Dengan revisi itu, pemerintah ingin memiliki dasar hukum yang lengkap dalam hal pencegahan dan penanganan terorisme.
Beberapa poin yang diusulkan untuk diubah adalah pencabutan status kewarganegaraan dan bagi warga negara Indonesia yang pernah mengikuti latihan terorisme.
Ada pula poin penambahan masa penahanan untuk keperluan pemeriksaan terduga teroris dan pemberian persetujuan alat bukti terkait dengan terorisme yang semula harus diberikan ketua pengadilan negeri menjadi oleh hakim pengadilan.
Unsur lain seperti deradikalisasi, kekerasan, pendidikan, dan kesenjangan juga menjadi bahan pertimbangan saat pembahasan.
Pemerintah menyatakan, langkah revisi ini diperlukan karena selama ini aparat penegak hukum kesulitan menangkap pelaku teror jika mereka nyata-nyata belum melakukan tindakan teror.
Anggota Komisi III DPR RI, Nasir Jamil, mengatakan, revisi UU itu mendesak dilakukan mengingat gerakan teroris yang semakin terbuka saat ini.
(Baca Anggota F-PKS: Teroris Sekarang Lebih Terbuka)
Namun, tidak semua pihak setuju dengan rencana pemerintah tersebut.
Banyak yang menilai usaha pemerintah terkesan terburu-buru dan tanpa adanya kajian yang menyeluruh.

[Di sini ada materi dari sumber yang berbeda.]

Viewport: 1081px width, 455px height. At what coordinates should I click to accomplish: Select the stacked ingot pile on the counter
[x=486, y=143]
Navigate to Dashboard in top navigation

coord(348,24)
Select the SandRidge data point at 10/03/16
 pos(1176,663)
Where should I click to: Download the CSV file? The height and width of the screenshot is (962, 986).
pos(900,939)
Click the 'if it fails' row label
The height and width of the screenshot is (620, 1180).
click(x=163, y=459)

Pakar hukum Todung Mulya Lubis mengatakan bahwa ia tidak melihat adanya kebutuhan untuk melakukan revisi terhadap UU Anti-terorisme.
"Revisi undang-undang mungkin akan memberikan efek jangka pendek. Tapi itu tidak akan pernah menyelesaikan persoalan," ujar Todung saat ditemui di kantor Pusat Studi Hukum dan Kebijakan, Jumat (15/1/2016).

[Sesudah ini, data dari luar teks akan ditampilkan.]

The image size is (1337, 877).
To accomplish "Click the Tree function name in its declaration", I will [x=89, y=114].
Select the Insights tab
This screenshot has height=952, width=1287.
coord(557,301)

Sejauh pengamatan yang ia lakukan, kasus terorisme yang muncul justru timbul karena lemahnya koordinasi antara aparat-aparat keamanan, seperti kepolisian, tentara dan intelijen.
Oleh karena itu, hal krusial yang harus segera dilakukan sebenarnya adalah mengoptimalkan sumber daya yang sudah ada dalam bidang intelijen untuk mendeteksi bahaya-bahaya ancaman teror.
Ketua Komisi I DPR RI Mahfudz Siddiq pun berpendapat bahwa kasus terorisme yang terjadi merupakan akibat dari kurang optimalnya instrumen yang ada.